Молодая чета занимала апартаменты, где во времена Гражданской войны останавливался но преданию Карл I. В комнату, которая служила спальней Карлу I и где теперь располагался Нейпьер, вела дверь из главных покоев. Эдит отвели большую опочивальню. Там стояла огромная кровать под куполом, который поддерживали четыре резные колонны, украшенные орнаментом из цветов. Изголовье кровати венчали позолоченные фигурки. Балдахин был сделан из голубого бархата. Роскошная кровать. Так и должно быть. Это ведь покой новобрачных. Дверь, ведущая в соседнюю комнату, ту самую, где спал Карл I, была открыта, и, насколько я могла рассмотреть, она была обставлена менее изысканно. Там стояла деревянная резная кровать под пологом, к ней вели две деревянные ступени. Скорей всего, эта комната выглядела точно так же и во времена Гражданской войны, в отличие от комнаты Эдит, где мебель была явно другого, более позднего периода, когда ценились роскошь и изысканность.

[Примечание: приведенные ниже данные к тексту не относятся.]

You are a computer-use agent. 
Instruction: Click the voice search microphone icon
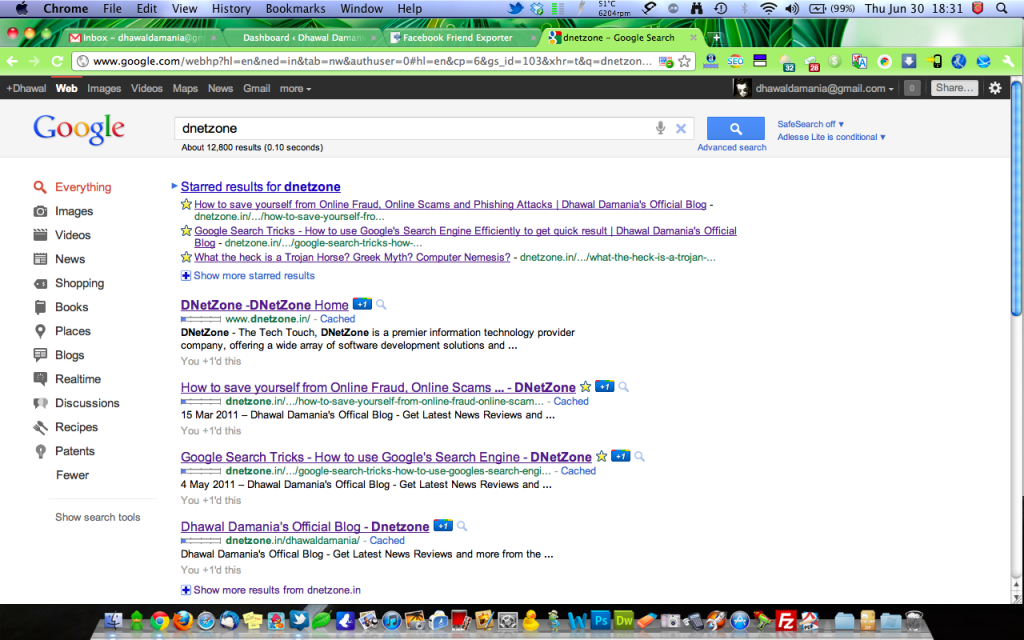tap(659, 128)
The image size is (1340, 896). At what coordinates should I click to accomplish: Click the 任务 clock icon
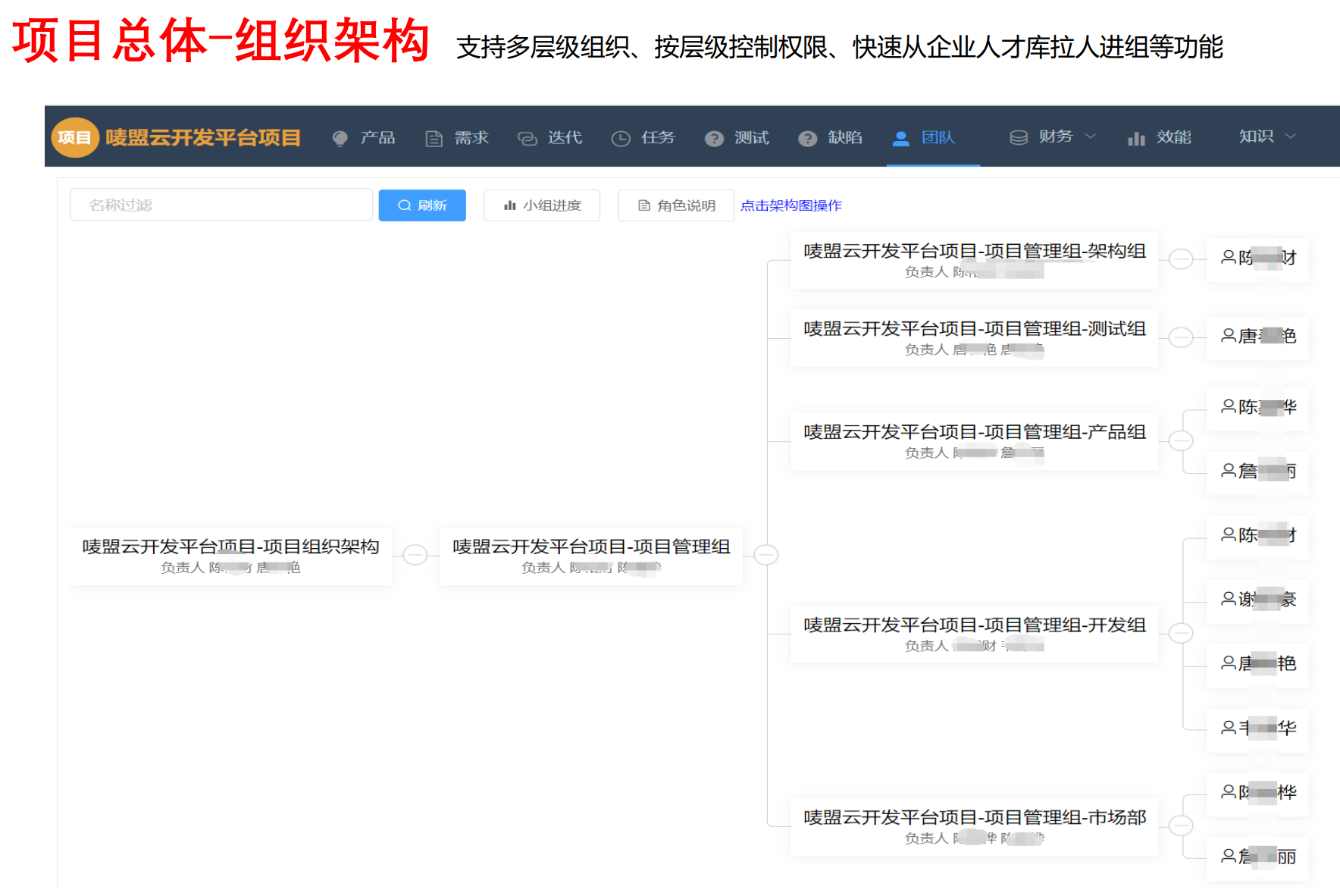(621, 138)
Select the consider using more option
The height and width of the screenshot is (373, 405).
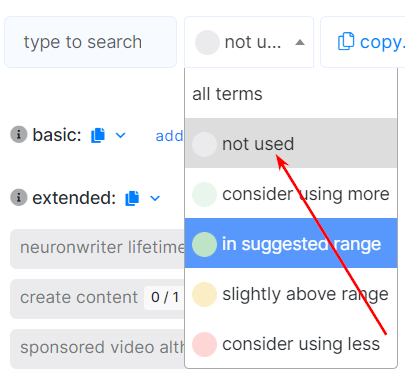[291, 194]
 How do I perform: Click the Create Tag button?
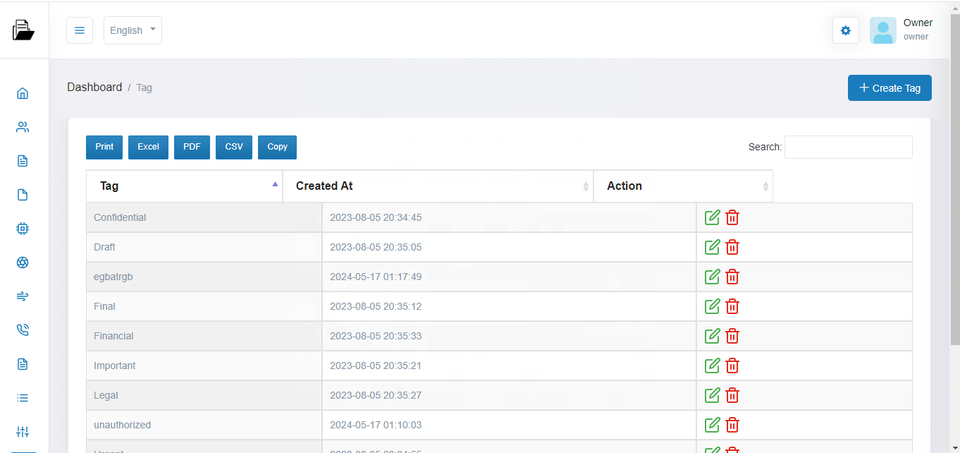tap(889, 88)
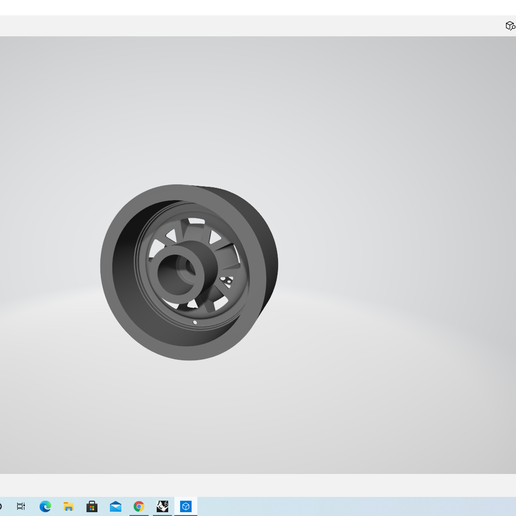The height and width of the screenshot is (516, 516).
Task: Click the top spoke opening of the wheel
Action: [x=196, y=221]
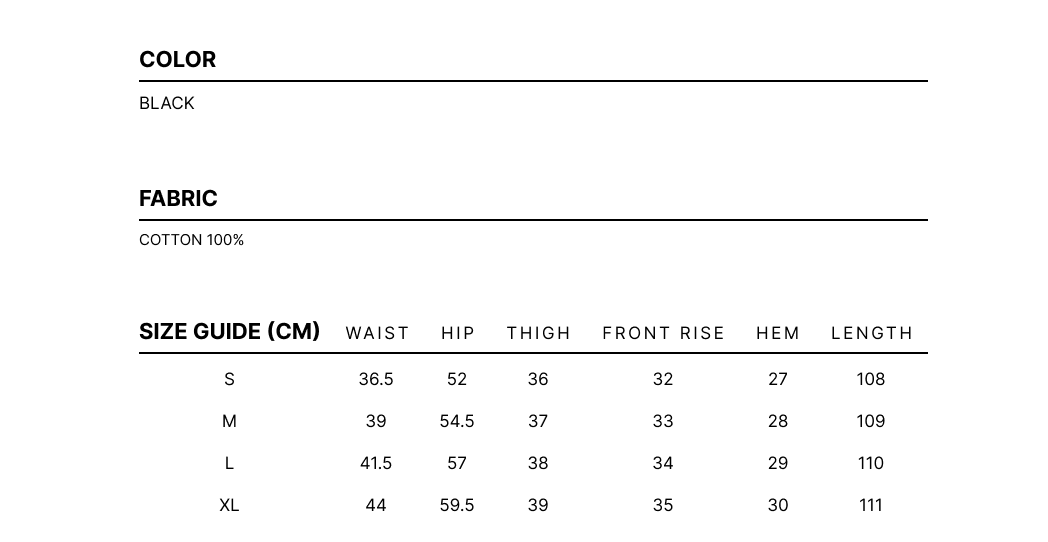Click the HEM column header
Viewport: 1048px width, 542px height.
pos(778,333)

У одной из стен спальни стоял туалетный столик и зеркало в огромной золоченой раме. Мое внимание привлек также и великолепный секретер из атласного дерева и золотистого гондурского красного, секретер был украшен рифлеными колонками с каннелюрами.
На осмотр комнаты я потратила всего несколько секунд. Главной для меня была там, конечно, Эдит.

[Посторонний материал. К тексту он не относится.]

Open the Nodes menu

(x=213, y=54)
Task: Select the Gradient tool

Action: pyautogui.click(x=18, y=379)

Она сидела на своем великолепном ложе и выглядела маленькой и потерянной. Прелестные золотистые косы лежали на ее опущенных плечах.
— О, миссис Верлей! Я так ужасно себя чувствую.

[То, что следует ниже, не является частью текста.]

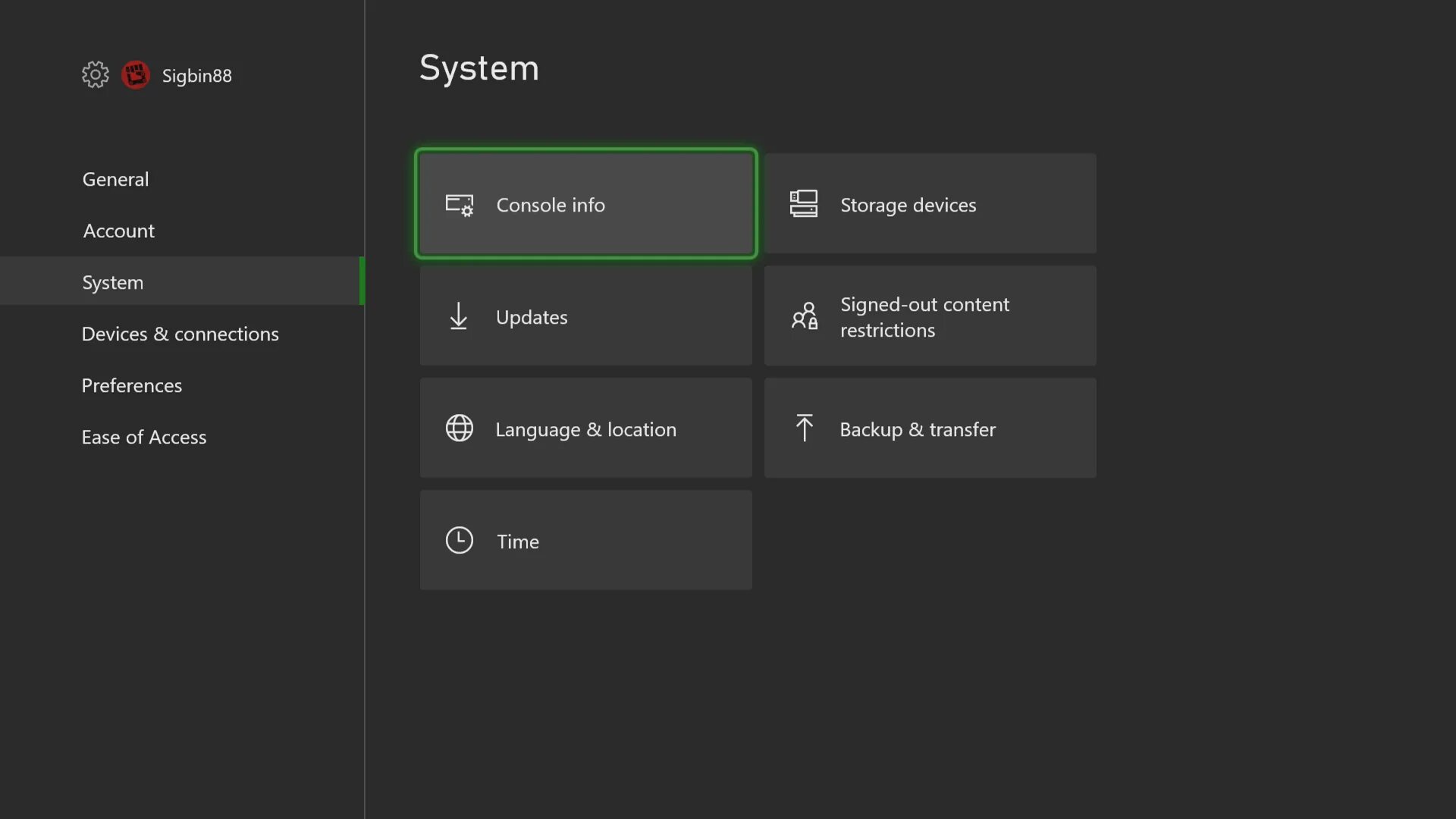Toggle automatic updates setting
The width and height of the screenshot is (1456, 819).
(x=587, y=316)
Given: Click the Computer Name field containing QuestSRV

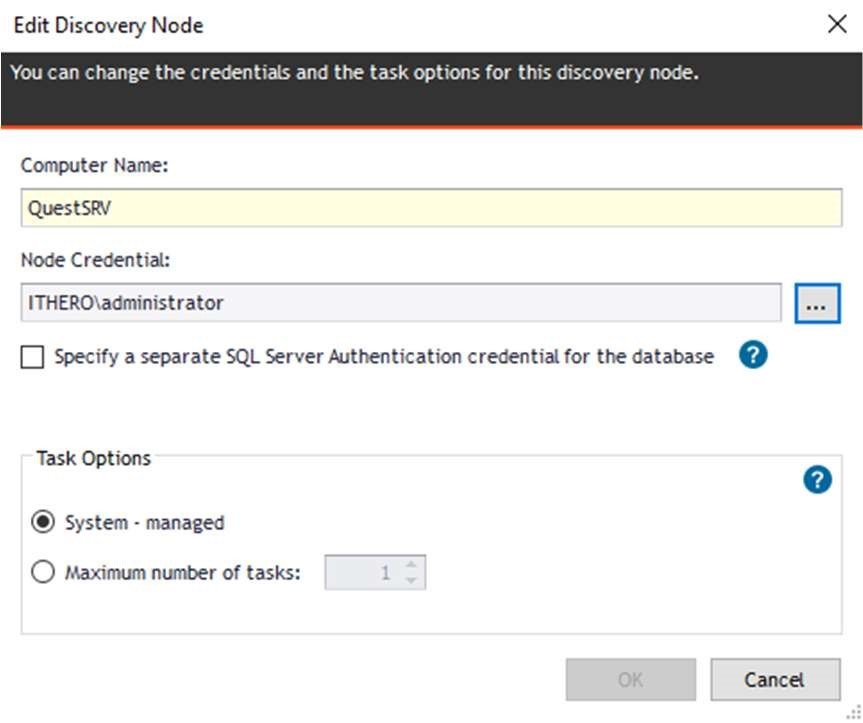Looking at the screenshot, I should 430,208.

— Что случилось? — спросила я как можно спокойнее.
Кусая губы, она прошептала:
— Завтрашний вечер. Мне придется быть на нем хозяйкой. И там будут все эти люди. Я их боюсь.
— Зачем их бояться? Они ведь ваши гости.
— Не знаю, как вам объяснить… Но мне так не хочется быть там.
Эдит взглянула на меня с такой надеждой, будто рассчитывая, что я помогу ей найти какой-то выход.
— Вы привыкнете к таким приемам, — сказала я. — Не стоит с самого начала избегать их. Вам надо быть готовой к этой жизни. И я уверена, скоро вы убедитесь, что ничего плохого в ней нет.
— Я подумала, может быть, вы проведете этот прием вместо меня.
— Я?! Но я даже не буду присутствовать на обеде. Я спущусь только, когда начнется музыкальная часть вечера.
— У вас бы все получилось гораздо лучше, чем у меня.
— Спасибо, — ответила я. — Но я не хозяйка этого дома. Я просто учительница музыки.
— А, может быть, вам поговорить с Нейпьером…
— И предложить ему себя вместо вас на этом приеме? Вы сами, я уверена, понимаете, что это невозможно.
— Да, пожалуй, — согласилась Эдит. — Ах, я так надеюсь, что завтра буду чувствовать себя по-другому. Но знаете, Нейпьер бы послушал вас.
— Если есть необходимость поговорить с вашим мужем, то кому, как не вам, надо это сделать.
— О, нет! — Эдит на мгновение прикрыла лицо руками. Затем, снова овладев собой, добавила:
— Но он, действительно, с вами считается. И не так уж много людей, на которых он обращает внимание.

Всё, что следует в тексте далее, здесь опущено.